Computing the Fourier transform of $\cos(x/2)$

Question

How can I prove that $\int_{-\pi}^{\pi} \cos(x/2)e^{ixt} dx=\frac{4\cos(\pi t)}{1-4t^2}$?

Answer 1

You can utilize the exponential form of the cosine to combine exponentials

$$\begin{align}\int_{-\pi}^\pi \cos(\frac{x}{2})e^{ixt}dx&=\frac{1}{2}\int_{-\pi}^\pi (e^{\frac{ix}{2}}+e^{-\frac{ix}{2}})e^{ixt}dx\\ \\ &=\frac{1}{2}\int_{-\pi}^\pi e^{ix(t+\frac{1}{2})}dx+\frac{1}{2}\int_{-\pi}^\pi e^{ix(t-\frac{1}{2})}dx\\ \\ &=\frac{1}{2}\left(\frac{e^{i\pi(t+\frac{1}{2})}-e^{-i\pi(t+\frac{1}{2})}}{i(t+\frac{1}{2})}+\frac{e^{i\pi(t-\frac{1}{2})}-e^{-i\pi(t-\frac{1}{2})}}{i(t-\frac{1}{2})}\right)\end{align}$$ Adding the two terms together inside and using the exponential definition of the cosine again yields the answer.

Answer 2

By parts, as hinted by @projectilemotion.
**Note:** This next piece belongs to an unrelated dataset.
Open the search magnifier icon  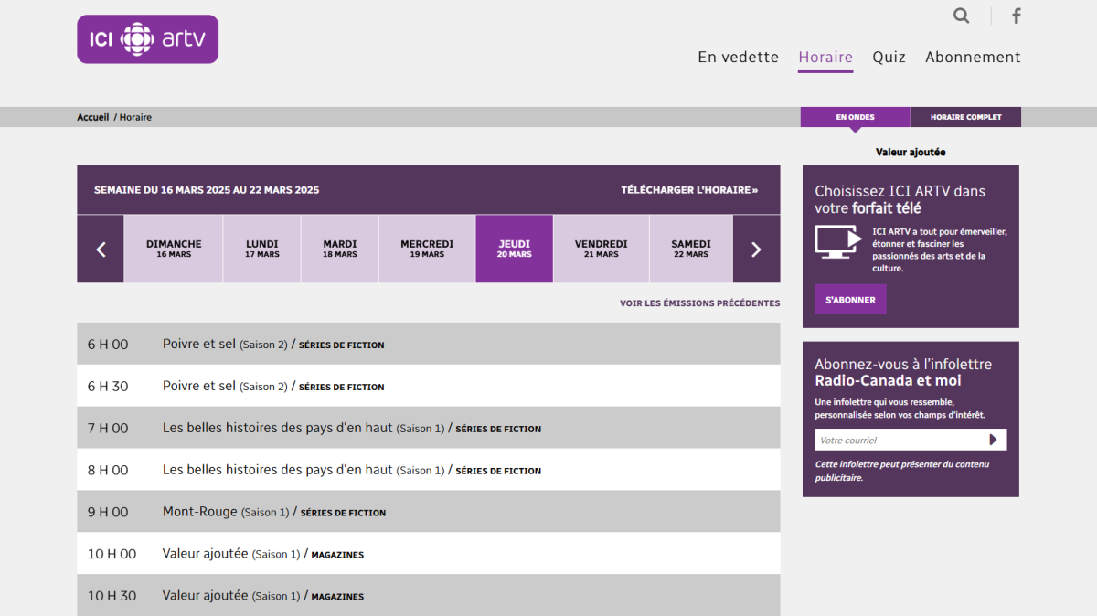pyautogui.click(x=961, y=16)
$$I=\int\cos\frac x2e^{ixt}dx=2\sin\frac x2e^{ixt}-i2t\int\sin\frac x2e^{ixt}dx \\=2\sin\frac x2e^{ixt}+i2t\cos\frac x2e^{ixt}dx+4t^2I.$$

When integrating from $-\pi$ to $\pi$, the first term equals

$$2(e^{ixt}+e^{-ixt})$$ and the second vanishes.